Sure, you are walking into someone’s office hoping to sell a story, but remember they are voting on YOU as much as they are your ideas.
A producer or executive may hear a dozen pitches in a week, and hundreds in a year. While they are evaluating the merits of your story, they are also wondering, “Do I want to talk to this person for the next year (or more) while this project is being developed?”
As they say, be a good date. Be confident, but not cocky. Make a connection. Before you pitch, try a little chitchat. Smile and enjoy the presentation. And always listen.
Finally, remember that the people you are pitching to may not buy your script, but might want to hire you for another project. You are building a relationship for years to come, so be good in the room!
2) KNOW YOUR STORY
Your confidence will be reflected in how well you know your story. You have to know your tale inside and out, because producers ask the darndest things!
Usually, you first want to give the title of your project, the genre, and a logline. If you had written “Raiders of the Lost Ark,” you might say something like:
“The movie I want to tell you about today is called ‘Raiders of the Lost Ark.’ It’s an action-adventure film about a world-renowned archaeologist named Indiana Jones, who is trying to locate the ancient ark that held the original Ten Commandments…”
You get the idea. Be sure to give a beginning, middle, and end to your project, and include the character names as you go.
Practice – practice – practice your pitch! Rehearse it in the mirror, in the car, in front of your cat, and I recommend recording yourself, so you know what you sound and look like, and if your story makes sense.
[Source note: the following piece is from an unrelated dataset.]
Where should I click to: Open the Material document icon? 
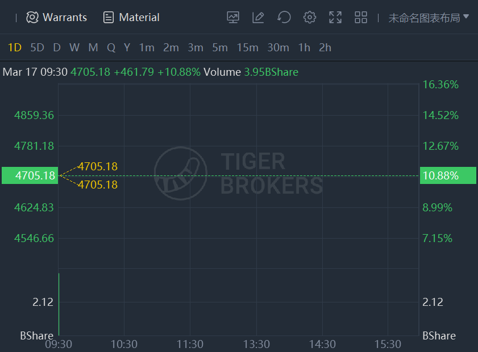coord(108,18)
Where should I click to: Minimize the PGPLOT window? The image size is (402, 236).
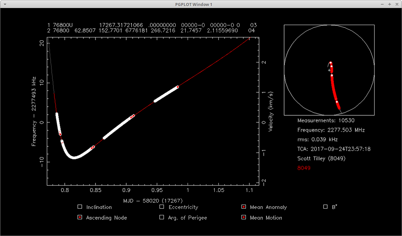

And if you make a mistake, keep going. Chances are no one noticed.
3) KNOW YOUR AUDIENCE
Do some research on whom are pitching and what they might be in the market to buy.
This cannot be overstated. You wouldn’t stroll into IBM and try and sell them golf clubs (unless you like weird stares).
In the same way, you don’t want to walk into the offices of the Lifetime Channel with a pitch for “Lethal Weapon 7.” Do your homework and know whom you are pitching and what they make.
Keep in mind that the person you are pitching is asking themselves various questions, such as:
– What is the audience for this project?
– Who could we cast in the roles?
– How much will this cost?
You will improve your chances for sales if you have thought about the answers to these questions.
That’s it for now! Good luck pitching your ideas and remember to have fun in the room!